Casa Quivira's notary and attorney were arrested on charges of illegally processing paperwork.
Phillips, who owns the agency with his Guatemalan wife, Sandra Gonzalez, a lawyer, has denied any responsibility for fraud. The couple have handled hundreds of adoptions since the agency opened in 1996, and outside adoption experts said their record was spotless.
Phillips said he has been made the "whipping boy" for a system in which corrupt officials have for years supplied and signed off on adoption documents.
"I have nothing to do with documents. I don't touch documents," Phillips said. "They want me to be responsible for making sure the process is not fraudulent? I'm not equipped to do that. I have faith that the Guatemalan attorneys did all they could to check it out."

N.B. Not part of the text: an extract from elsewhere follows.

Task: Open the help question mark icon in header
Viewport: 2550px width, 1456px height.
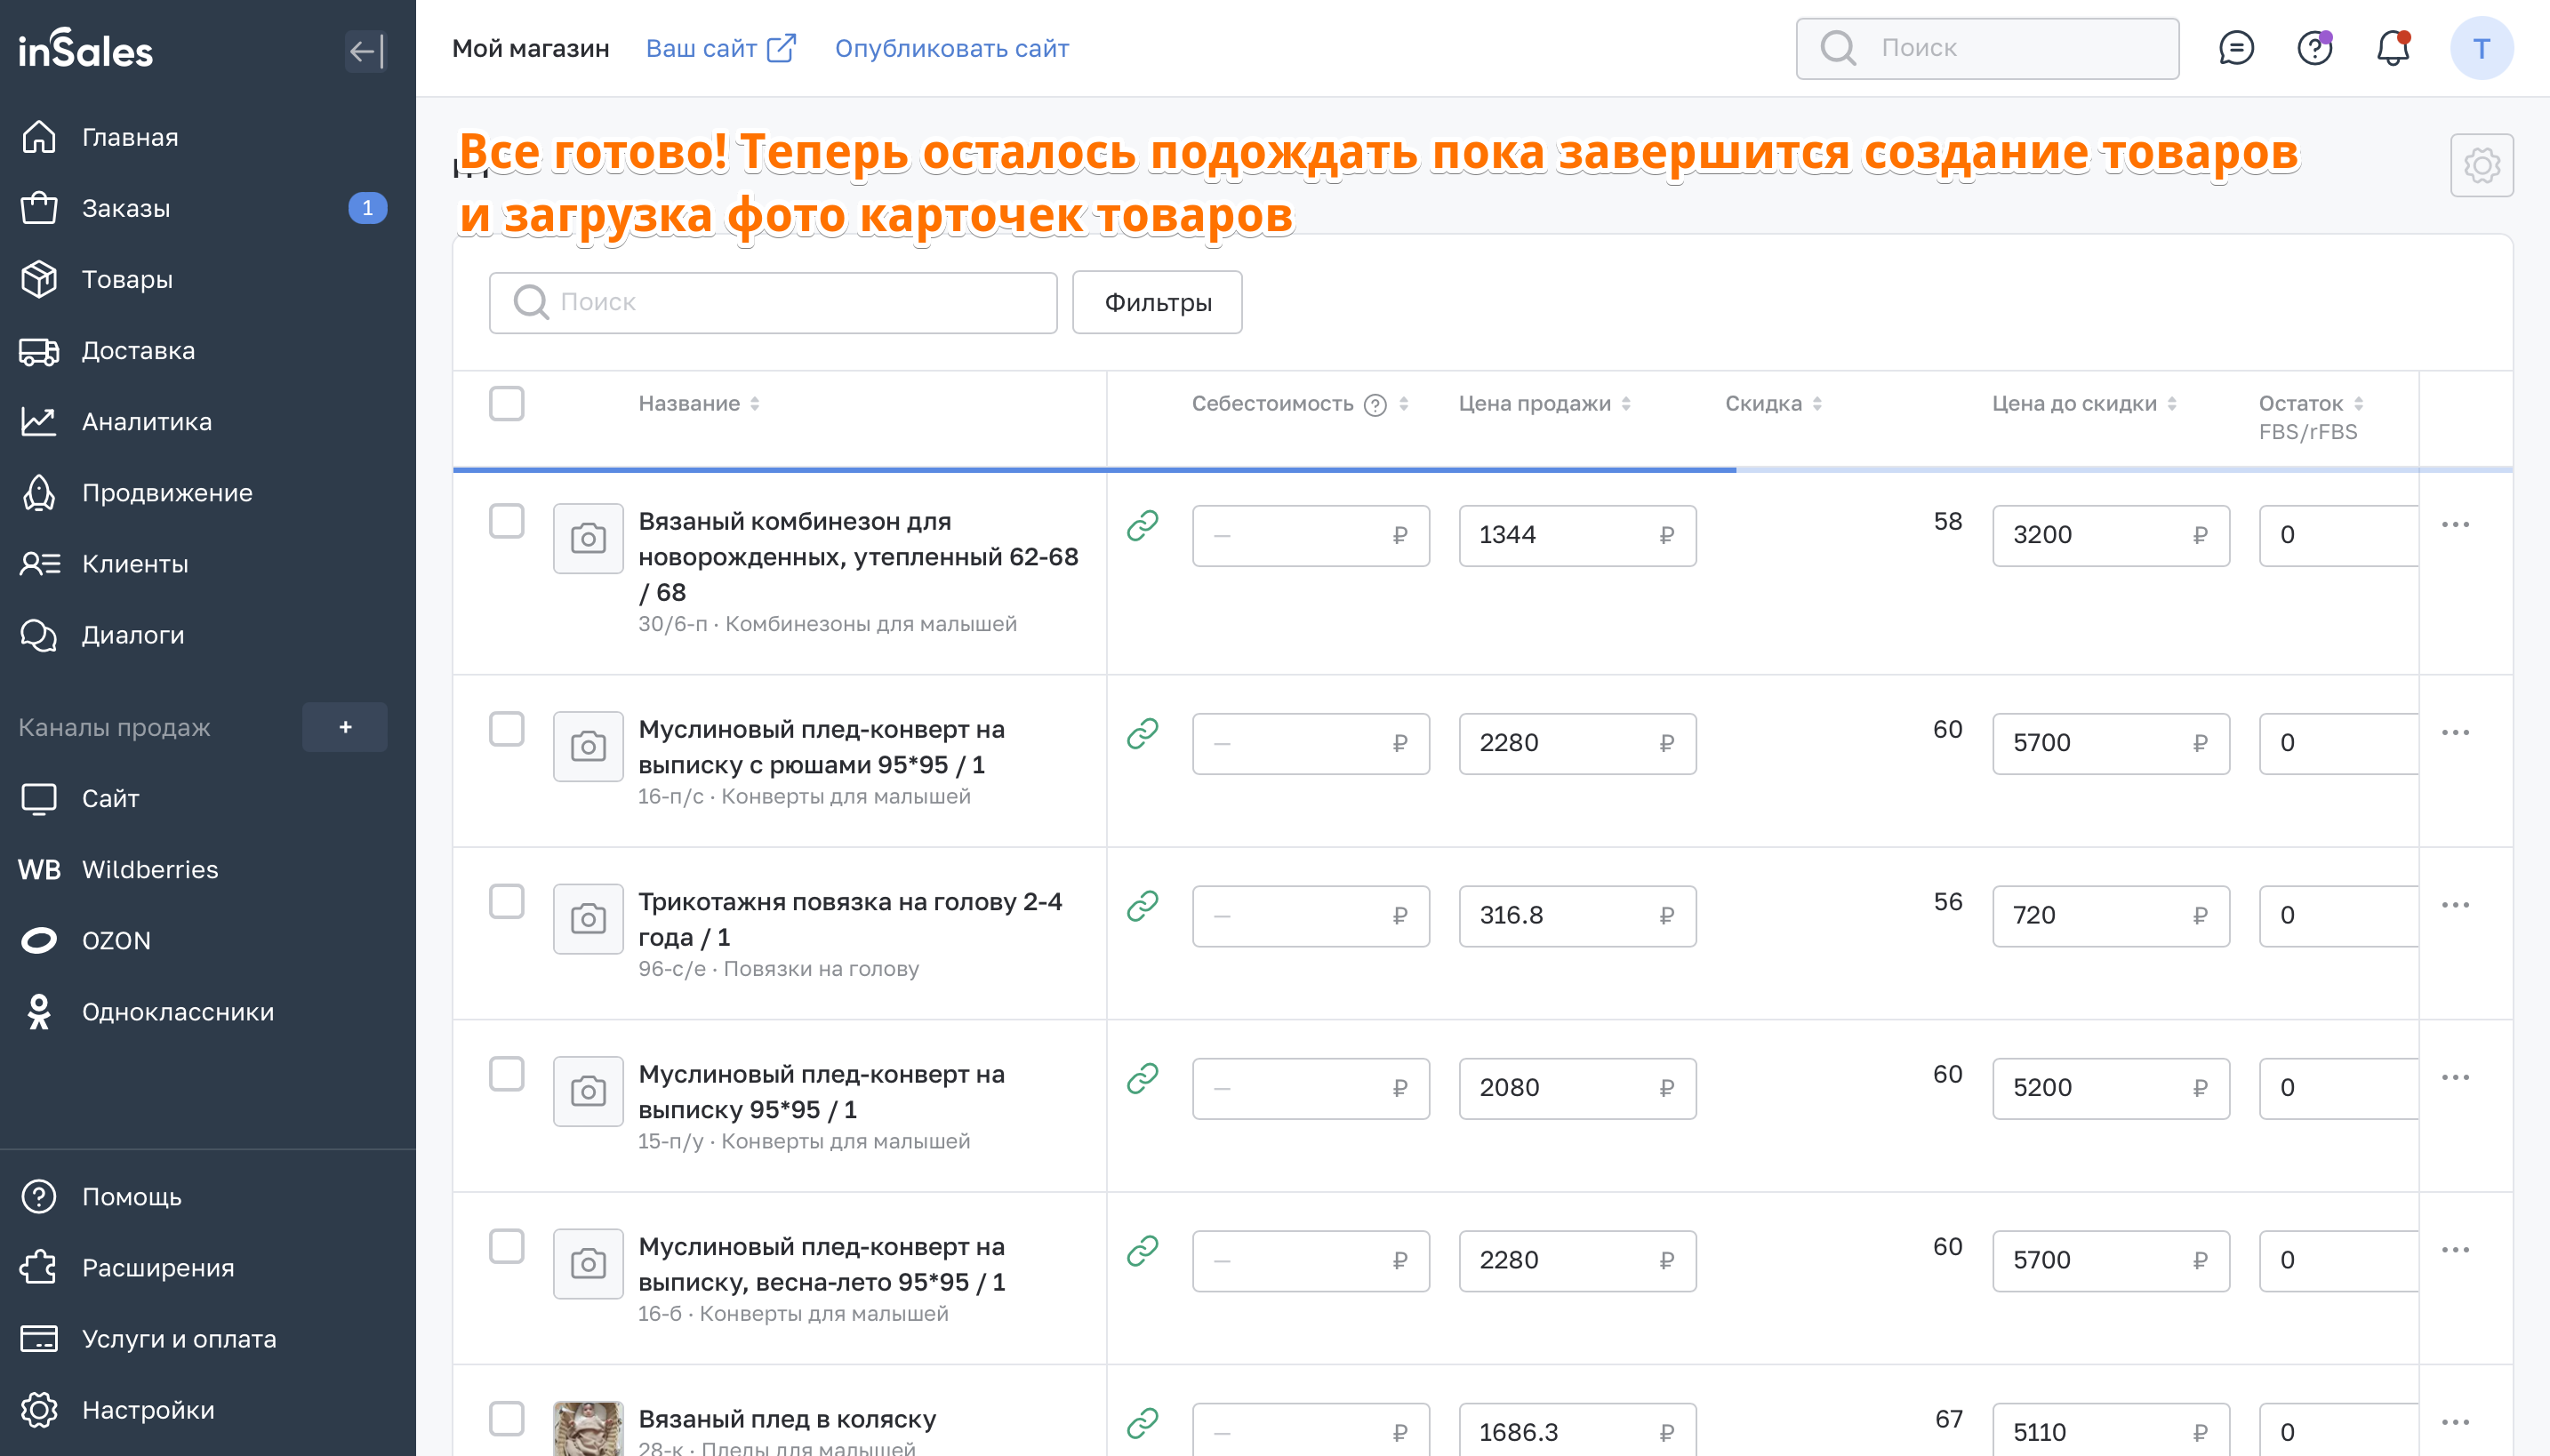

Defense lawyers for Casa Quivira's attorney and notary, in turn, blamed birth mothers and others for fraud, telling the judge at the Monday hearing that they can't be responsible for confirming that the documents they present are legitimate.
But Solicitor General Mario Gordillo told the Associated Press that somebody had to have walked the women through the process of falsifying documents, and that Phillips and his lawyer and notary must be held to account.
"These biological mothers many times can't read nor write, much less falsify IDs or birth certificates," Gordillo said.
Thirty-six of the babies seized in the August raid are still being held at Casa Quivira. Ten more, including Luciany, are now in the United States, with families in Georgia, Illinois, Indiana, Maryland, Massachusetts, Michigan, New Jersey and Pennsylvania. But their fate is uncertain.
If fraud is proven, Guatemala would invalidate the adoption and try to recover the child, even one who has become a U.S. citizen, Gordillo said.
Fast facts:
Adoptions soar
Guatemala's adoption system has delivered 29,400 children into U.S. homes since 1990 - so many that one in every 100 Guatemalan babies born each year was growing up in an American home.